This is a pretty standard riches-to-rags/fish-out-of-water story. Our heroine is 17-year-old Victoria Julianne Van Wyck:
My friends call me Jewels because of my family's money; the European press calls me "Brat" or "La Terreur Americain"--and that's on good days. My mother calls me Victoria: "You were named after a queen, the least you can do is act like a lady" (yeah right), and my father calls me "you," as in: "What sort of trouble have you got yourself into this time?"
This is a rather narrow-minded overreaction to what I would describe as my natural thirst for adventure.
By page fifteen, Victoria's parents have informed her that the Cosa Nostra is bent on assassinating the entire family due to some shady business dealings on her father's part. She is sent to Wahoo, Nebraska to hide out with her crabby bodyguard, Rhodes Scholar Adam York.
Not the Best Book Ever, but a good pick for fans of the Rich Girl books I've been sampling lately -- she's rich (though doesn't have access to her money), loves clothes (though rarely mentions brands by name), and is a spoiled brat (though she's funny, which always makes up for a lot of pillish behavior).

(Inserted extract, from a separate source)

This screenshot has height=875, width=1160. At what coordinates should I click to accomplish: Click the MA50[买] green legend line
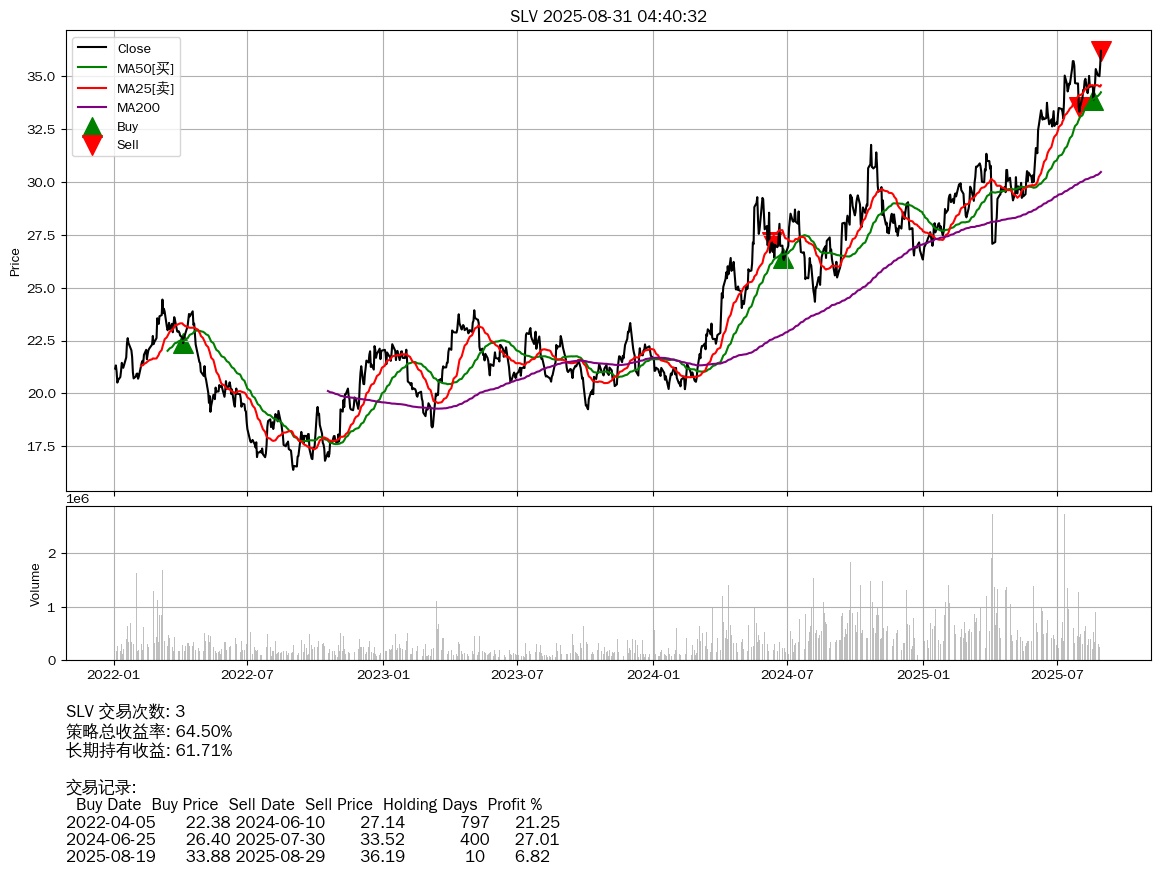(x=93, y=68)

She's much smarter than any of the girls in the series books -- and even better, she isn't afraid to show it. She chucks out names of philosophers and authors, is so fluent in French that she puts her teacher to shame, and studies hard. She even (GASP!) reads for entertainment! All that and she has a very original voice -- she manages to use "Kafkaesque" and "barf" in the same paragraph.
Parents who are concerned about the sexual content in Gossip Girl, etc., will be happy to know that Victoria sees things a bit differently:
A word here about European boys. The rich ones, no matter what nationality, have one thing in common--all they want is to do you. They might not know you, they might not even like you; the point is, you are a contest for them, nothing more. American girls are especially prized. Why? Because they hate the U.S. in Europe now, and what better way to show off their machismo than with your sexual humiliation.
My advice? Never, ever become a trophy. The moment you give in, the party's over. You're no longer Cinderella, you're the pumpkin.
My parents didn't teach me that, although they'd be happy to know I'm still a virgin.
Then again, parents might not appreciate her bluntness about sex. There's some amount of drinking, though by the end of the book, she's sworn it off. It's an odd book, age-wise. Worldly but still innocent.